The growth in low-cost access to investing has made this much more effective than in the past. Don’t let investment fees cripple fee. Do as JL Collins recommends in his book The Simple Path To Wealth.
Check out this case study on how retirement fees could cost you over $500,000 in your lifetime.
Diversification doesn’t need to mean having 17 different ETFs, 40 individual stocks, REITs, GICs, HISA, a tri-plex, etc.
You can achieve equity diversification with a 3-fund portfolio featuring a domestic stock total market index fund, international stock total market index fund and bond total market index fund. You can read more about a 3-fund portfolio from The Bogleheads.
Then perhaps add real estate investments and maybe a more-risky, smaller allocation investment. The idea here is “not having all your eggs in one basket” to reduce risk and create multiple streams of investment income.
This article can help you take a deeper diver on diversification.

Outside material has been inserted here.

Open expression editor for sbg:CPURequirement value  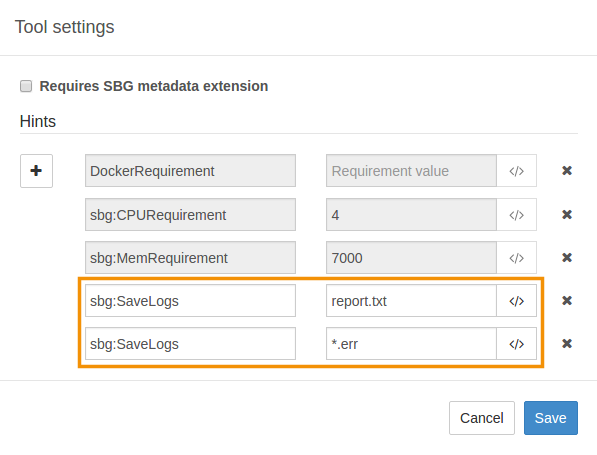pos(517,215)
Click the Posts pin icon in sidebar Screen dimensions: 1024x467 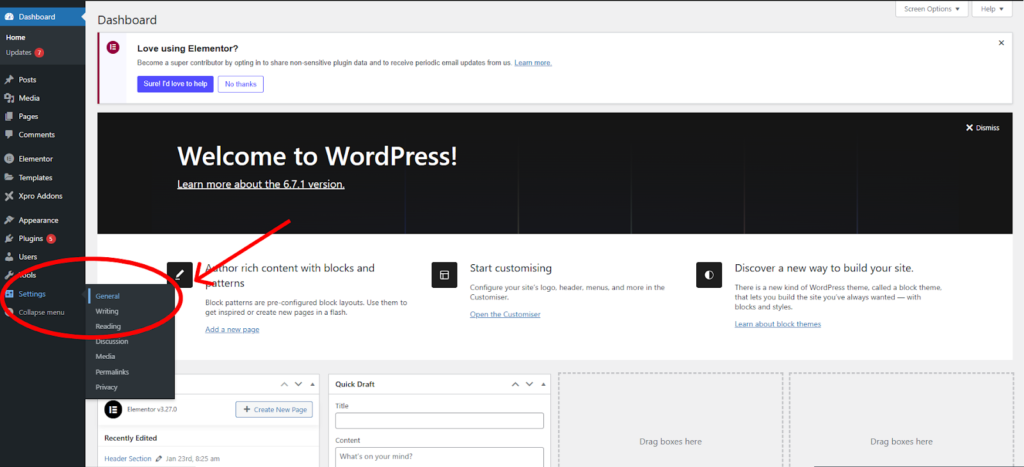pos(9,79)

41. Asset Allocation & Rebalancing
This is about building an investment plan and sticking to it. Plus have the flexibility and wherewithal to adjust as market changes shift your allocation or as you age and get closer to retirement.
As a broad, non-specific example to provide clarity to these terms let’s assume your target asset allocation is 80% equity and 20% bonds. Let’s say because of market conditions and changes in prices of the assets you own in your portfolio, your allocation has shifted to 85% / 15% at the end of the year.
The practice of rebalancing is the buying and/or selling of assets to get that allocation back to the target holding.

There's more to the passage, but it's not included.